Clara Rockmore wasn't a girl looking for more rock. Clara was a Russian prodigious student of violin and loved classical music. At the age of five, she was already taken as n extraordinary musician -- until the time that a problem in her hands took the violin away from her neck and she started to dedicate herself to the invisible strings of Theremin. As the favorite alumnus of the inventor of this new instrument, Clara quickly became the best theremist of the world and followed his master in the trip ordered by Lenin. In USA, she made several spectacles astonishing audiences with her unique method -- the "aerial finger" --, playing the instrument with a no preceding precision.
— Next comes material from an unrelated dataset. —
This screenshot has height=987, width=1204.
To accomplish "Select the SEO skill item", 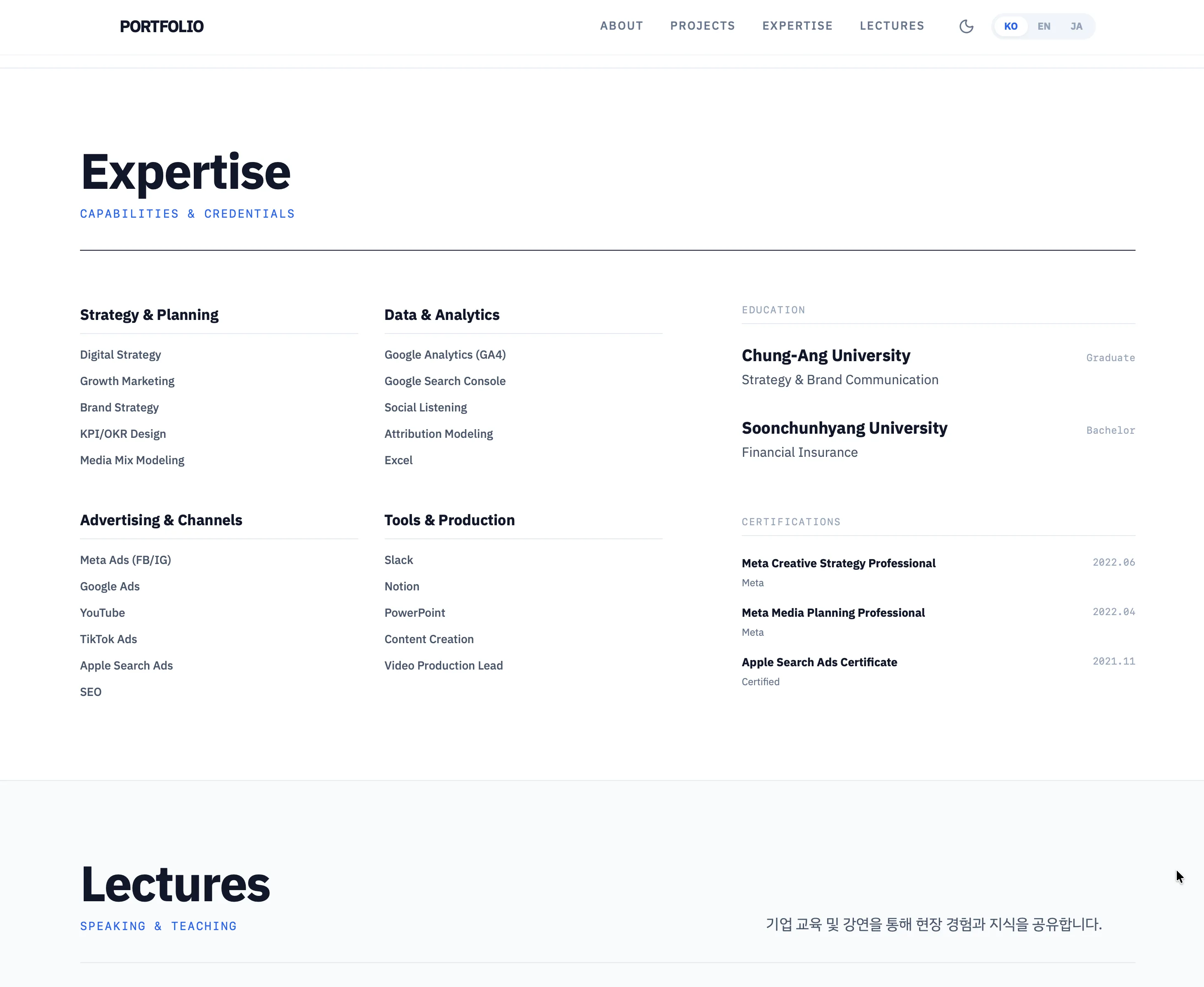I will click(x=91, y=692).
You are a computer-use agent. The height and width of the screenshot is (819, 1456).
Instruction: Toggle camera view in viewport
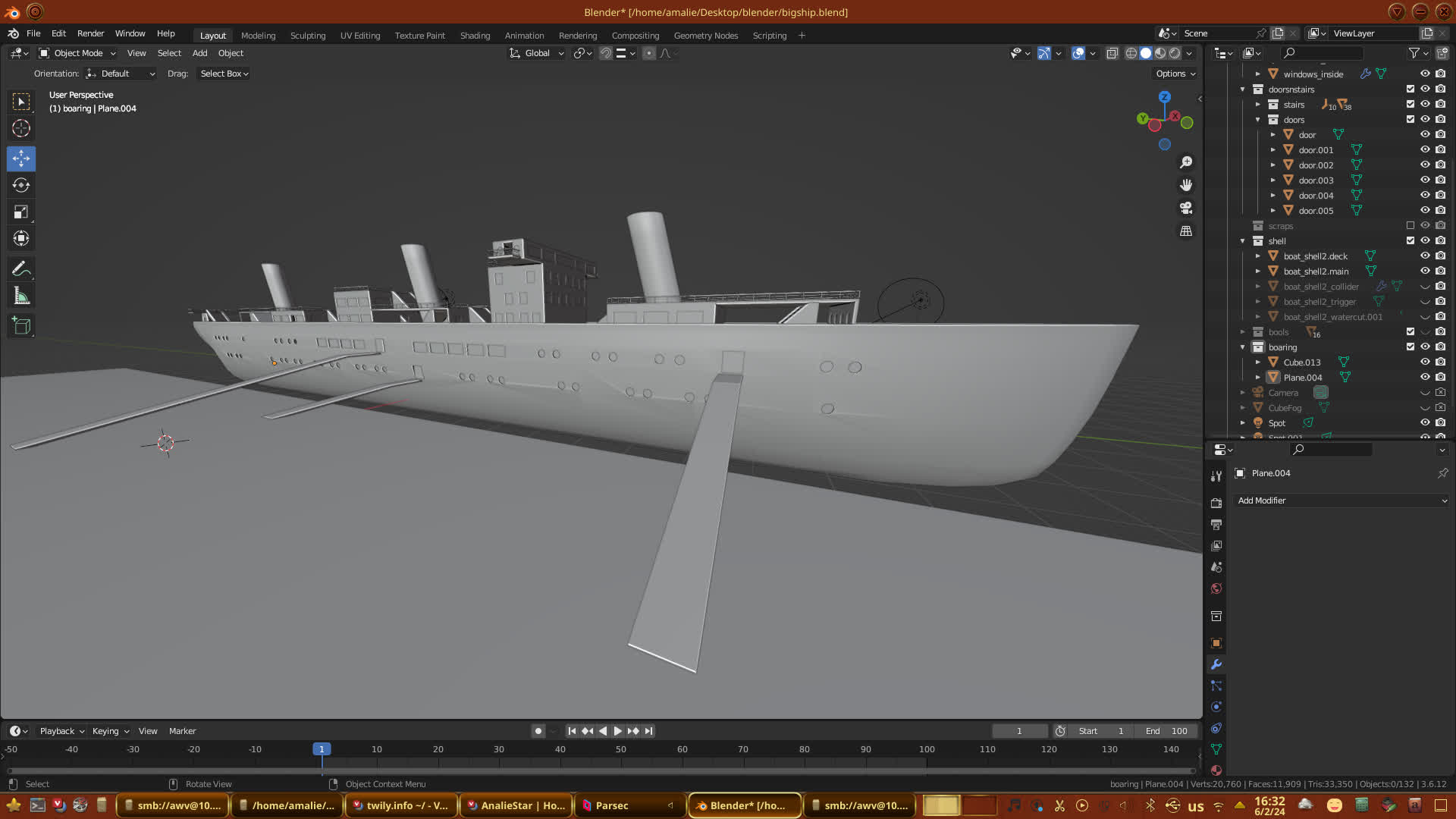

At the beginning, Thremin was conceived to play classical music and even to substitute entire orchestras with its "ethereal music". Such a thing didn't happened and fell into oblivion after the Second World War, when the bombs were shut up and a new wave of electronic instruments came along. Where was Theremin during all that time? A little niche of affectionate people was using the instrument on their compositions along the years, and even a resurgence happened during the 1960s and the 1970s with bands like, for example, Led Zeppelin. In 1993, when the documentary directed by Steven M. Martin, Theremin: An Electronic Odyssey , was released, allied with the revival characteristic of the contemporary music, the ethereal frequencies of Theremin started to be used often. At this documentary, we can watch several interviews with legendary figures of the musical industry and, peculiarly, an interview with Léon Theremin.
The sorcery of the God-and-Devil instrument was used by several sonorous band and many musical groups. Nowadays, it's raising a new blast of interest and several models like PAIA's Theremax, Wavefront's Classic and Travel-Case. Moog Music Inc., by Robert Moog (pioneer of electronic music, who built hundreds of Theremins so many years before of building synthesizers) produces the well-known Etherwave models. We've got to consider that, without Moog, Theremin would not have survived as a living instrument, where the ether sorcery is now rediscovered.
You surely remember Clara Rockmore. It's always possible to drink a little bit of her history -- and feel the same shiver Léon felt -- at her The Art of Theremin album, followed by the piano played for her sister, Nadia Reisenberg.
It's a story good enough to let ourselves inebriated.